**ENTRIES SUPPLIED**:
"""
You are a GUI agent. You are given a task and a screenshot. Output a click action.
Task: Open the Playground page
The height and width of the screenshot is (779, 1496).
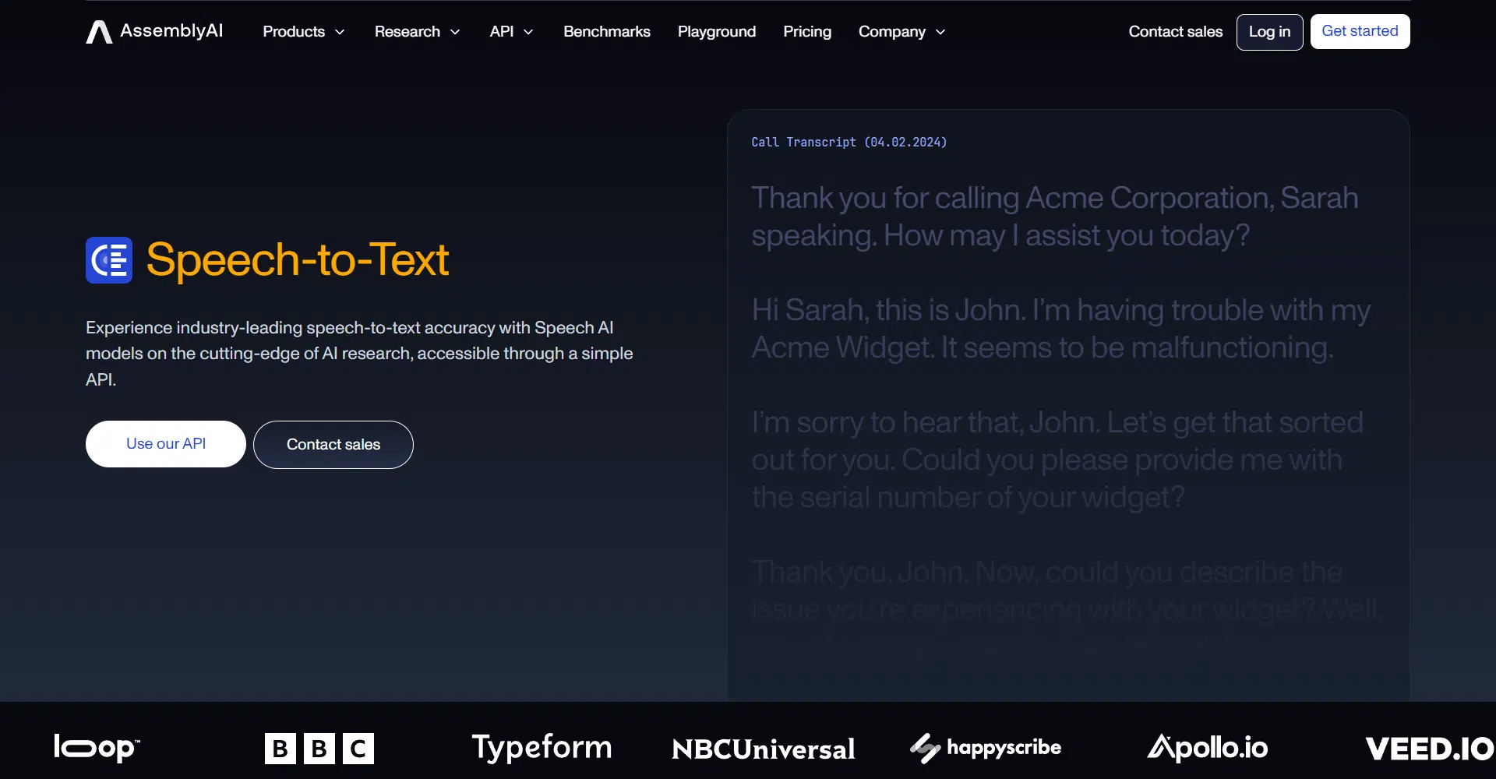[716, 32]
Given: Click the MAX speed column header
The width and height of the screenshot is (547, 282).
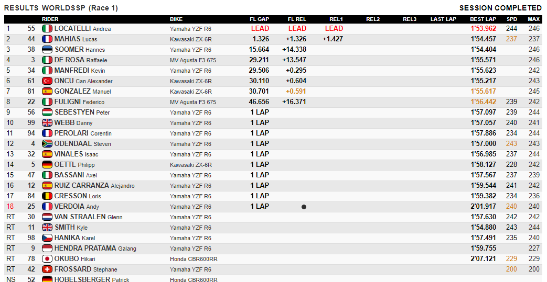Looking at the screenshot, I should (x=534, y=19).
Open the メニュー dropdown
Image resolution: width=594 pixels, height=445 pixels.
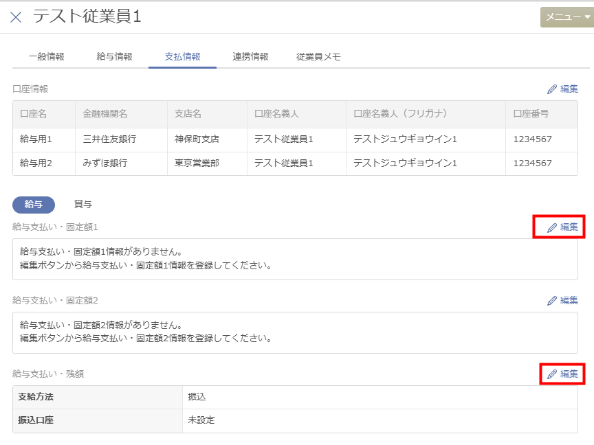tap(567, 18)
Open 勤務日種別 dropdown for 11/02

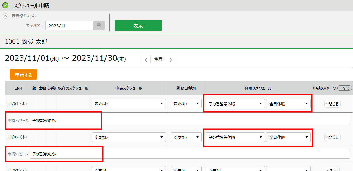tap(186, 137)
"""
**DIRECTIVE**: Reproduce all the records above word for word, leaving out the pictures.

**EXERCISE OUTPUT**:
You are a GUI agent. You are given a task and a screenshot. Output a click action.
Task: Open the Playground page
The height and width of the screenshot is (779, 1496).
[716, 32]
Given: Click the MAX speed column header
The width and height of the screenshot is (547, 282).
Looking at the screenshot, I should (x=534, y=19).
Open the メニュー dropdown
Image resolution: width=594 pixels, height=445 pixels.
tap(567, 18)
Open 勤務日種別 dropdown for 11/02

tap(186, 137)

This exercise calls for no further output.